The system described by the Zanzibar paper relies on TrueTime and Spanner’s snapshot reads to prevent the New Enemy problem.

TrueTime is Google’s internal time API described in the Spanner paper. Instead of returning a single value for “now” when requesting the current time, it returns an interval [earliest, latest] such that “now” must lie within the interval. TrueTime can provide this guarantee (as well as return a usefully small interval) thanks to use of GPS and atomic clocks.

TrueTime is used in Spanner to provide external consistency:

if T2 starts to commit after T1 finishes committing, then the timestamp for T2 is greater than the timestamp for T1

This is true for any two transactions, hitting any node, anywhere in the world.

If this is the first description you’ve seen of Spanner and TrueTime, this property might seem magical and potentially CAP-theorem-breaking.

But if we have an API like TrueTime available, we can write down exactly how to create external consistency:

  1. T1 finishes committing at some time
  2. T2 starts to commit
  3. T2 can ask TrueTime for “now” and get the range [earliest, latest]
  4. The node handling T2 ensures that the transaction timestamp it assigns is provably in the past by waiting the entire uncertainty window before committing.

a diagram of spanner’s commit-wait

When all timestamps are selected this way, they become totally ordered according to “real” time. But this method will force writes to wait, so it’s important that the interval be as small as possible - this is where atomic clocks and GPS are crucial (Google reports typical intervals of less than 10ms).

Spanner also supports snapshot reads at specific timestamps, which allows Zookies to be issued to ensure ACL checks are evaluated at a specific point in time. Together, external consistency and snapshot reads prevent the new enemy problem:

  • External consistency: ACL changes are applied and persisted in the order you observed writing them
  • Snapshot reads: ACL checks are evaluated at a consistent point in time to avoid mixing old and new rules, and at a minimum time after which you know the changes you care about have been applied.

SpiceDB Without Spanner

SpiceDB today supports several backends (and will likely support more in the future): In-Memory, Postgres, and CockroachDB.

Note that none of these backends are Spanner, and none have a TrueTime-like API available. Nor is such a thing readily available: various cloud providers tout “TrueTime-like” time precision for their NTP sources, but none provide the uncertainty interval and guarantees described by TrueTime as required for this application. So what do we do?

For the In-Memory Driver, all communication happens through the same process, so can easily ensure total ordering. The memory backend is for testing and demo purposes only.

With the Postgres Driver, external consistency is not a concern - we get it for free from postgres. But postgres doesn’t directly support snapshot reads - we layer them in via an MVCC-like transactions table, which is worthy of its own separate post.

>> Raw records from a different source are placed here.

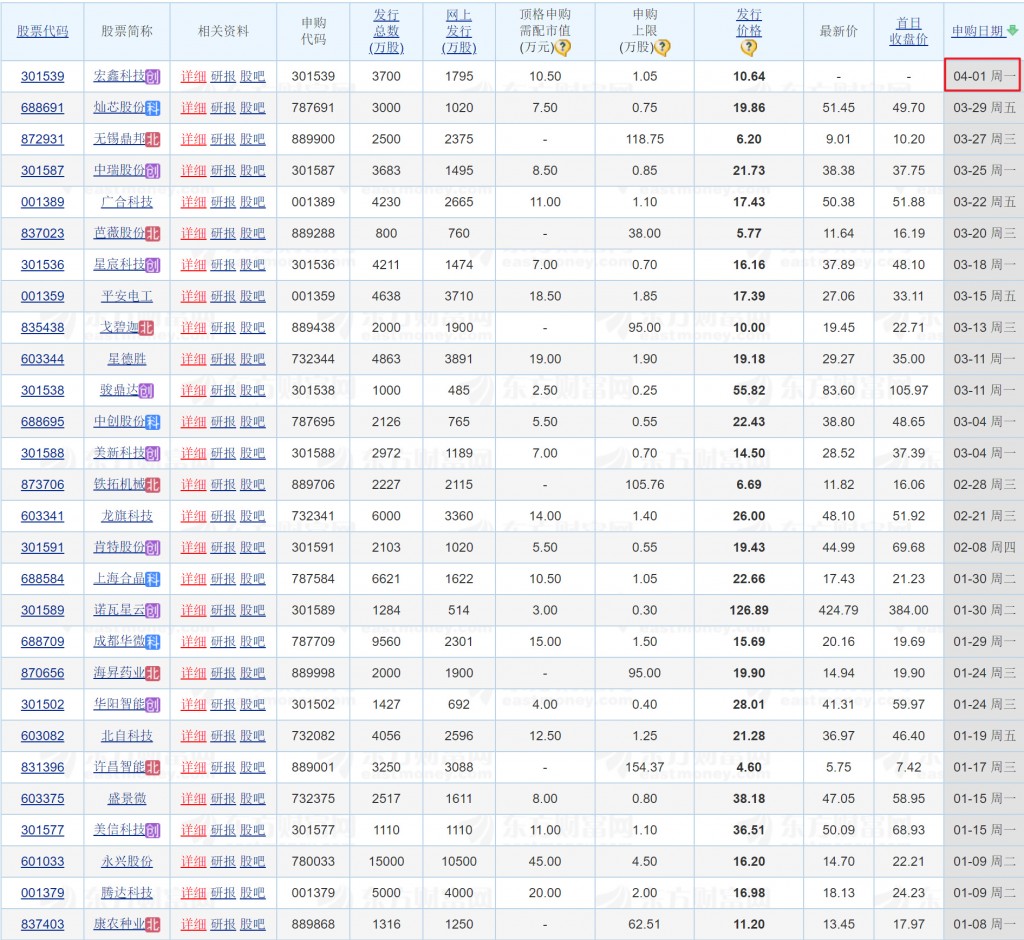1024x940 pixels.
Task: Open 股吧 link for 龙旗科技
Action: [253, 516]
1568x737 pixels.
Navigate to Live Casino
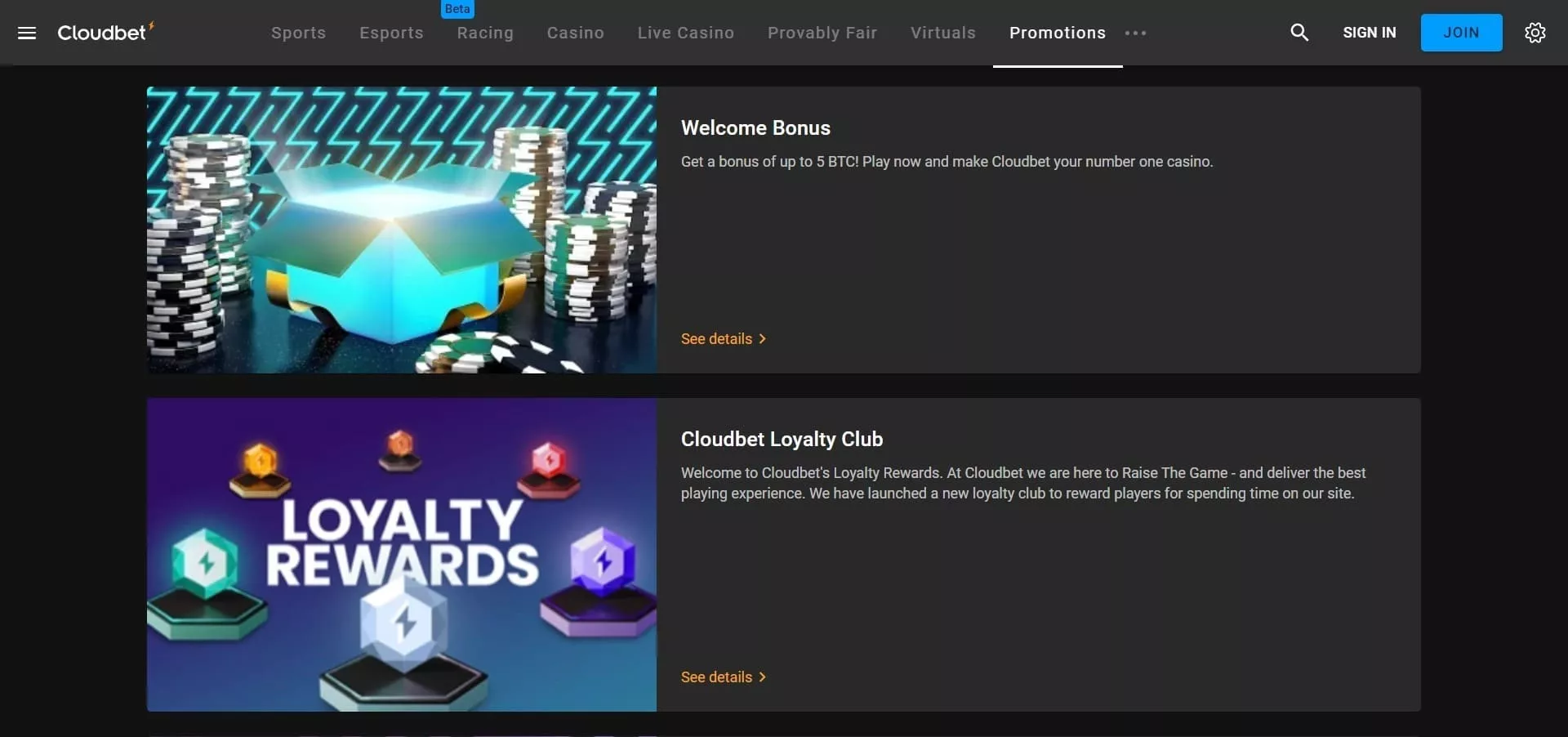[686, 33]
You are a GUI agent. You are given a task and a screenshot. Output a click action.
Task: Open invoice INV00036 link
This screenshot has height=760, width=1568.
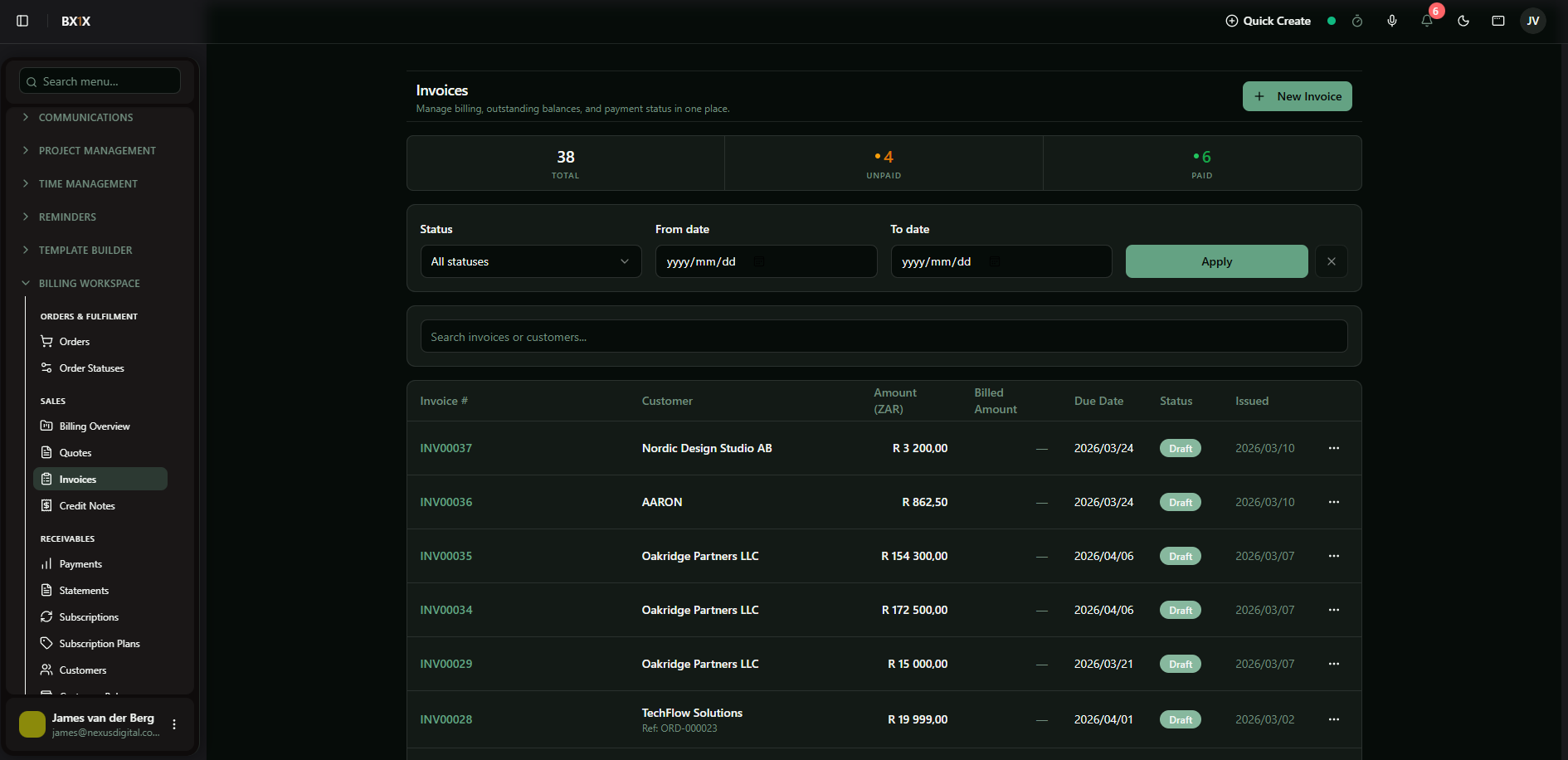[446, 502]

Postgres, while excellent, does not scale horizontally and can’t provide the global distribution and availability we require from a permissions service.

For this, we turn to the CockroachDB Driver. CockroachDB often draws comparisons to Spanner, but it is different in some important ways.

CockroachDB vs. Spanner

CockroachDB doesn’t have a TrueTime-like time source, but still provides many of the same properties that Spanner does (including snapshot reads).

Cockroach has written extensively about their consistency model and how they get by without atomic clocks. There’s a lot of great information in these Cockroach resources (and they’re worth a read), but to quickly summarize the parts that impact the New Enemy problem:

  • Cockroach does not provide external consistency for transactions involving non-overlapping keys.
  • Cockroach does provide external consistency for transactions with overlapping keys, sometimes termed having a “causal relationship”.
  • Cockroach timestamps can only1 be off of cluster consensus time by up to the max_offset for the cluster - a clock skew beyond which a node is removed from the cluster for being too far off.

This means that SpiceDB with CockroachDB could display the New Enemy problem if mitigations are not put into place. To see how this could happen, we need to take a closer look at how CockroachDB stores data and synchronizes clocks.

Is a New Enemy Possible?

Without any mitigations in place, is there a series of writes to a CockroachDB-backed SpiceDB that could result in a “new enemy”?

As stated above, we’re not guaranteed external consistency for non-overlapping keys. It helps to understand how Cockroach translates relational data into its underlying KV store, but for the purposes of this discussion it is enough to know that for the transactions to definitively overlap, they must touch the same row in the same (relational) table.

Relationships in SpiceDB are stored in one table, and are roughly:

<resource type> <resource id> <relation> <subject type> <subject id> (optional <relation>)

Let’s cut to the chase and look at an example of a schema and some relationships that could result in the New Enemy Problem:

definition user {}
definition resource {
	relation direct: user
	relation excluded: user
	permission allowed = direct - excluded
}

This defines two resource types: user and resource.

A user is allowed to access a resource if:

  • the resource has the relation direct to the user
  • and the resource does not have the relation excluded to the resource.

This is not an unusual schema: perhaps a document is viewable by all employees except external contractors.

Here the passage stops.